(Entries provided Opens)

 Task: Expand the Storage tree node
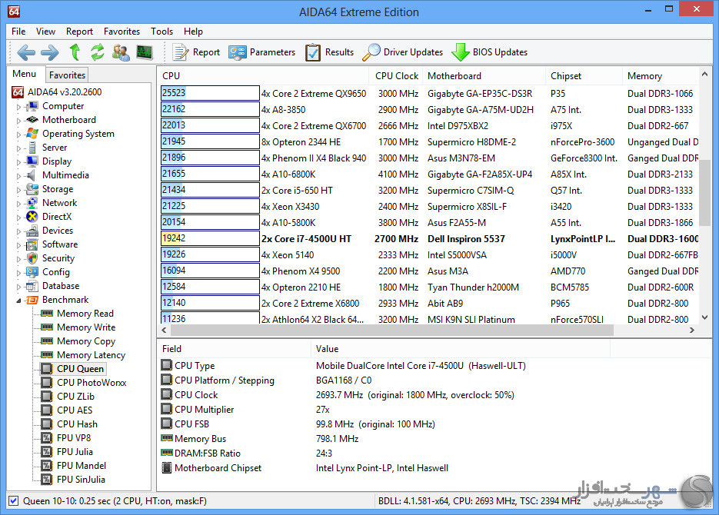(18, 190)
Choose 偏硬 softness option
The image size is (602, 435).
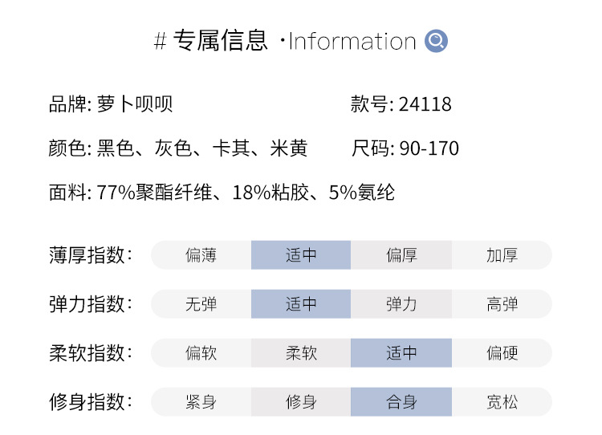502,353
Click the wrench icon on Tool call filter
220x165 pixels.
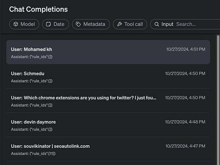[x=119, y=24]
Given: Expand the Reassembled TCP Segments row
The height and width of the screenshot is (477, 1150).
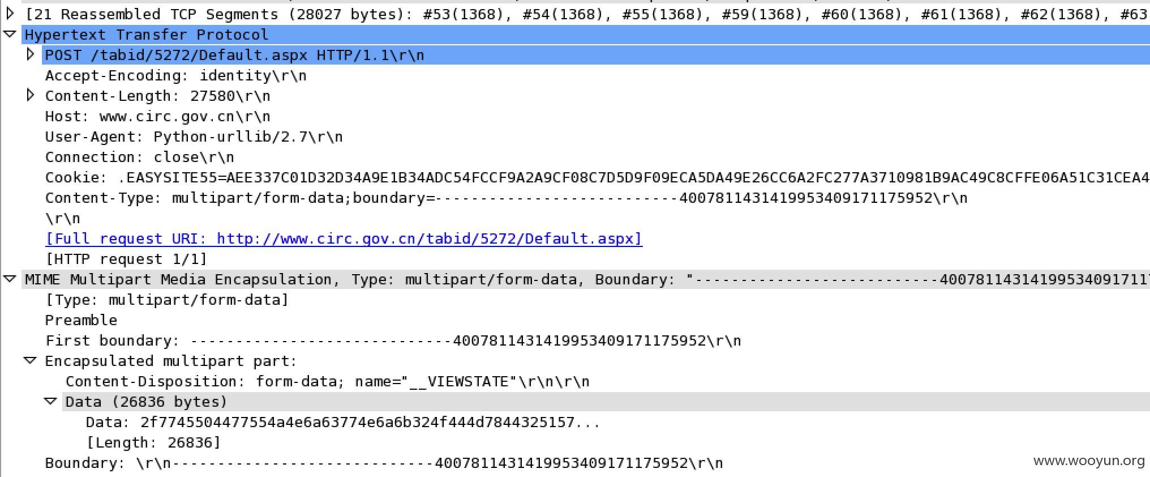Looking at the screenshot, I should click(x=10, y=14).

(Entries provided Closes)

▸ Work to complete
Restate the data word for word and exclude every picture.

▸ Your response
 Task: Expand the Storage tree node
(18, 190)
Choose 偏硬 softness option
The image size is (602, 435).
502,353
Click the wrench icon on Tool call filter
220x165 pixels.
[x=119, y=24]
Given: Expand the Reassembled TCP Segments row
The height and width of the screenshot is (477, 1150).
Looking at the screenshot, I should click(x=10, y=14).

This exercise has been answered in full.